Look for the word "pixels" in the records, and copy each line where it appears.

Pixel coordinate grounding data
◇ ◇ ◇ ◇ ◇ ◇ ◇
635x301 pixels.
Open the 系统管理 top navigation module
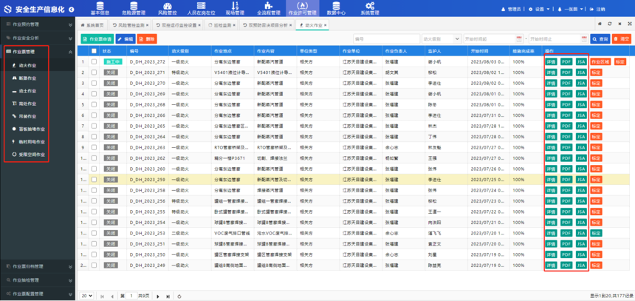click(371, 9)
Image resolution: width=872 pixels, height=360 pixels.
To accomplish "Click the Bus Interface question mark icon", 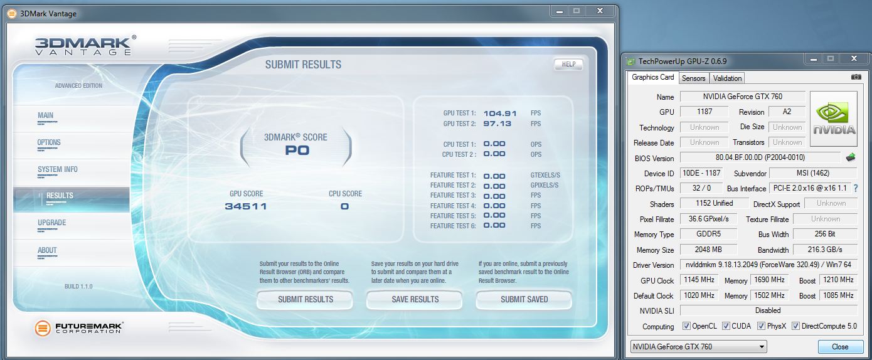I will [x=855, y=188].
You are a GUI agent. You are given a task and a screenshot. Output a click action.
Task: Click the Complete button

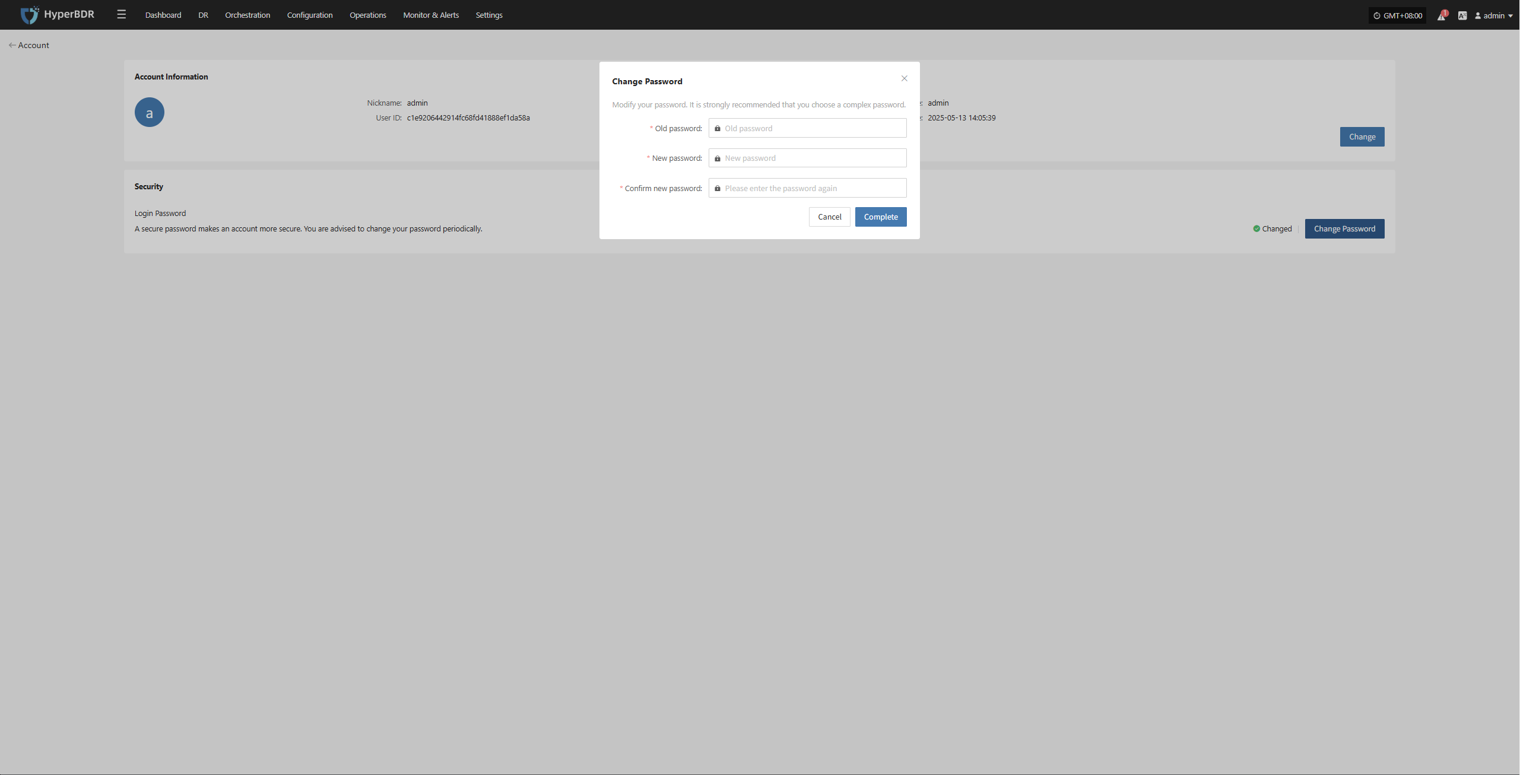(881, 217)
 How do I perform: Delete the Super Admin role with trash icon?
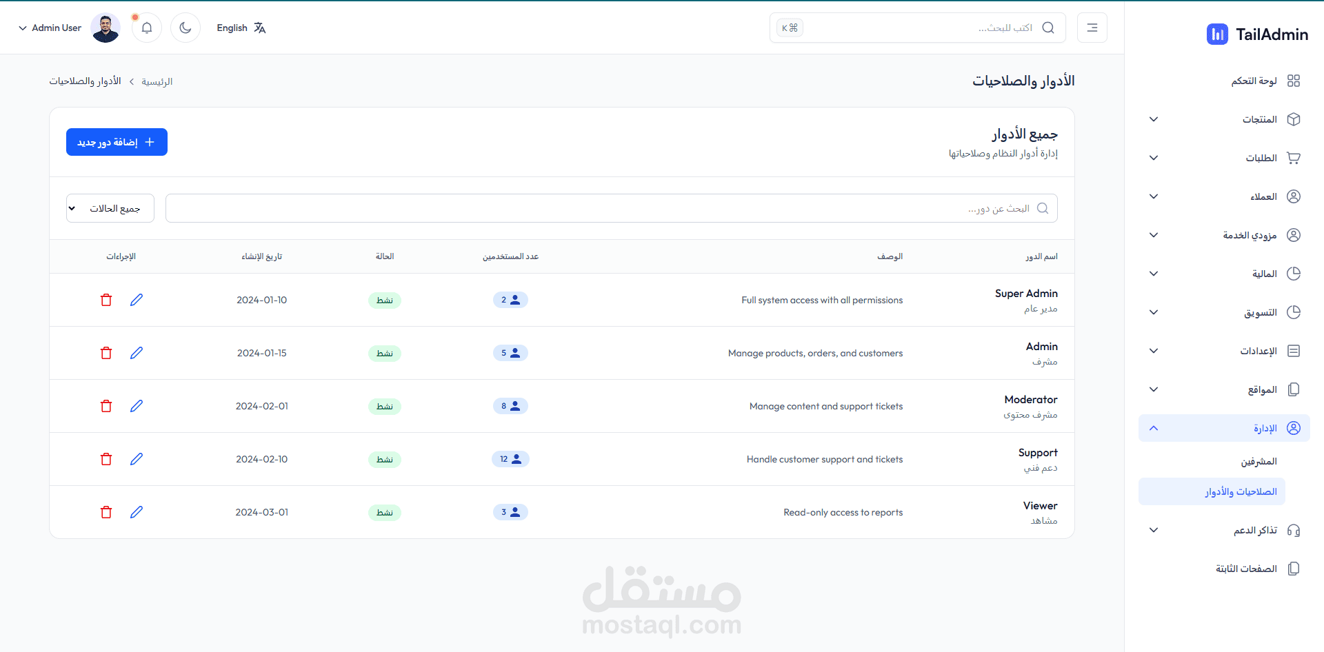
◇ ◇ ◇ ◇ ◇ ◇ ◇
Solution for this task:
635x301 pixels.
Image resolution: width=872 pixels, height=360 pixels.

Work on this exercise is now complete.